Ute Mons, Aysel Müezzinler, Ben Schöttker, Aida Karina Dieffenbach, Katja Butterbach, Matthias Schick, Anne Peasey, Immaculata De Vivo, Antonia Trichopoulou, Paolo Boffetta, Hermann Brenner
American Journal of Epidemiology 2017 June 15, 185 (12): 1317-1326
We studied the associations of leukocyte telomere length (LTL) with all-cause, cardiovascular disease, and cancer mortality in 12,199 adults participating in 2 population-based prospective cohort studies from Europe (ESTHER) and the United States (Nurses' Health Study). Blood samples were collected in 1989-1990 (Nurses' Health Study) and 2000-2002 (ESTHER). LTL was measured by quantitative polymerase chain reaction. We calculated z scores for LTL to standardize LTL measurements across the cohorts. Cox proportional hazards regression models were used to calculate relative mortality according to continuous levels and quintiles of LTL z scores. The hazard ratios obtained from each cohort were subsequently pooled by meta-analysis. Overall, 2,882 deaths were recorded during follow-up (Nurses' Health Study, 1989-2010; ESTHER, 2000-2015). LTL was inversely associated with age in both cohorts.
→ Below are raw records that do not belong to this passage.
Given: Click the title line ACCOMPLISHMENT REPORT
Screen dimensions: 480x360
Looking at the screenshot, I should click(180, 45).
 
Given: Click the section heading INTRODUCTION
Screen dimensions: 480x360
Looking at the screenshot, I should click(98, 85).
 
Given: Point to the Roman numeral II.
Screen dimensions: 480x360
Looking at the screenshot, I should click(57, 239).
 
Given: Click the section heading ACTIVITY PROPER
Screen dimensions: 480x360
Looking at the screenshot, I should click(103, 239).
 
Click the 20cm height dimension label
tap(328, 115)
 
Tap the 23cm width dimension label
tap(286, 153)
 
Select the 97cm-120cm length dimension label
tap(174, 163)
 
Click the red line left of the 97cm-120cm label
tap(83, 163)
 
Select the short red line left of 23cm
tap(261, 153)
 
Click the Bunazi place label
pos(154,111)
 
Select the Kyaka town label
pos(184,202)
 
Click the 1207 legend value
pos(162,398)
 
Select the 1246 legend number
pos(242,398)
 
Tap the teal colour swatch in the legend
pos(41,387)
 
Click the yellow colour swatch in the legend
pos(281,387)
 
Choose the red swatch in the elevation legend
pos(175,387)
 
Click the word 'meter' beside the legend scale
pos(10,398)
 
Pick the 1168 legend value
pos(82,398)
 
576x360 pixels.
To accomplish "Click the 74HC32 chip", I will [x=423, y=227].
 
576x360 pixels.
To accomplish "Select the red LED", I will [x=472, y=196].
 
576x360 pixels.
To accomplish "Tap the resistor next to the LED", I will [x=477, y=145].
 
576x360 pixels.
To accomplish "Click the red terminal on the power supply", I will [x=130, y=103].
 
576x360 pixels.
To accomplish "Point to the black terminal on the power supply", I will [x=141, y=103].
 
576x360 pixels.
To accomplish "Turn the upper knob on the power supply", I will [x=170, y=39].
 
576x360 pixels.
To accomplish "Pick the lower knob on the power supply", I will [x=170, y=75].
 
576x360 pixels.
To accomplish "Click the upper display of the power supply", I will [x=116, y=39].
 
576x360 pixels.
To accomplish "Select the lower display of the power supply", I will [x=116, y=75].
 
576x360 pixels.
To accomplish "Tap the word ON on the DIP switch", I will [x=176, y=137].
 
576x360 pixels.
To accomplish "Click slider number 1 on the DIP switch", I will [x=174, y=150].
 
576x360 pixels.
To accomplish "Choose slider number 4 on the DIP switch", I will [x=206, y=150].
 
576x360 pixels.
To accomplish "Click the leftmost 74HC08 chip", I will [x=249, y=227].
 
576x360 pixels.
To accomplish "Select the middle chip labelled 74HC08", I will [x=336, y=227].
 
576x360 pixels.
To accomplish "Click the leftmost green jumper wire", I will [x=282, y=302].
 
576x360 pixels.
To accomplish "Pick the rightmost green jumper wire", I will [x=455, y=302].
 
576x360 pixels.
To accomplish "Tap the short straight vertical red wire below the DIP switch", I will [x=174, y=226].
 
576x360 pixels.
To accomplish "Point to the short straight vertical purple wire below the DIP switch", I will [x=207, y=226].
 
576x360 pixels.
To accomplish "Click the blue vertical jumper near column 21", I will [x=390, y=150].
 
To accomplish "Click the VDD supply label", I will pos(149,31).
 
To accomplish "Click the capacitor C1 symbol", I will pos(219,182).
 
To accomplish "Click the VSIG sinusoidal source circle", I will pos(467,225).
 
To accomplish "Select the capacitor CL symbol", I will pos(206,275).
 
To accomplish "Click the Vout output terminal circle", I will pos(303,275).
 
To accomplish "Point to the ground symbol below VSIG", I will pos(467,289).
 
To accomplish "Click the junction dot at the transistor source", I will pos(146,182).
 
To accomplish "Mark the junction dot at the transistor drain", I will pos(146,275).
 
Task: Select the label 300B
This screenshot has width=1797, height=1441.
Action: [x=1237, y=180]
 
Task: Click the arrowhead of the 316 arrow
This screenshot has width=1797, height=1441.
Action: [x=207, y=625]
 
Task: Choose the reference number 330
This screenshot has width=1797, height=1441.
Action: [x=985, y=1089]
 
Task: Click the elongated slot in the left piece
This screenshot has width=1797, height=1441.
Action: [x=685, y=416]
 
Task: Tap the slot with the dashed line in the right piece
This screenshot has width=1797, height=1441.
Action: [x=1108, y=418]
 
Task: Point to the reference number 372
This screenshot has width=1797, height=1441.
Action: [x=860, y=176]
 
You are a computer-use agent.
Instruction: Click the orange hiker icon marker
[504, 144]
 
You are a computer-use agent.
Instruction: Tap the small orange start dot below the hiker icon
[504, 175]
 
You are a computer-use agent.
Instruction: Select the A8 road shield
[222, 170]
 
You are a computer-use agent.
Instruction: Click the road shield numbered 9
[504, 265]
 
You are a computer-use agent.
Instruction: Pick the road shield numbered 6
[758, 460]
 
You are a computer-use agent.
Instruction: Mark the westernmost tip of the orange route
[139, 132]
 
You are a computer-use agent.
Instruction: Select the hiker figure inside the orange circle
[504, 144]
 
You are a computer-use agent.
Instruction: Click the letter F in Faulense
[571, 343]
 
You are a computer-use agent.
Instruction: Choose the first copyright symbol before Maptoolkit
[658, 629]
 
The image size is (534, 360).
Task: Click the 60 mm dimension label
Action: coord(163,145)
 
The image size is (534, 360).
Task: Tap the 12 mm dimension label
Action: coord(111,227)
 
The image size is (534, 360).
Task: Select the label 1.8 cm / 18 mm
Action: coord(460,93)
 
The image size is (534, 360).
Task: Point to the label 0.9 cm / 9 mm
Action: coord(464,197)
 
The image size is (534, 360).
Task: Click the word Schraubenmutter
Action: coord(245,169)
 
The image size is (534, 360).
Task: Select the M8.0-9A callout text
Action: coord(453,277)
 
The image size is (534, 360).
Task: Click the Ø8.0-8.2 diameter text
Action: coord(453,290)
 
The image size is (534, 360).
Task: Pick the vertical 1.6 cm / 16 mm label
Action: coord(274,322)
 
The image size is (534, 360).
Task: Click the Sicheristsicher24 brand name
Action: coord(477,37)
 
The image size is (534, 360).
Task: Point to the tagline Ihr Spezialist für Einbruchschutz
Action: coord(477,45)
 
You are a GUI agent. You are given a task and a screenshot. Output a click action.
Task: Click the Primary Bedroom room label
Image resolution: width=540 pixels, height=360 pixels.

After adjustment for age, a significant inverse trend of LTL with all-cause mortality was observed in both cohorts. In random-effects meta-analysis, age-adjusted hazard ratios for the shortest LTL quintile compared with the longest were 1.23 (95% confidence interval (CI): 1.04, 1.46) for all-cause mortality, 1.29 (95% CI: 0.83, 2.00) for cardiovascular mortality, and 1.10 (95% CI: 0.88, 1.37) for cancer mortality. In this study population with an age range of 43-75 years, we corroborated previous evidence suggesting that LTL predicts all-cause mortality beyond its association with age.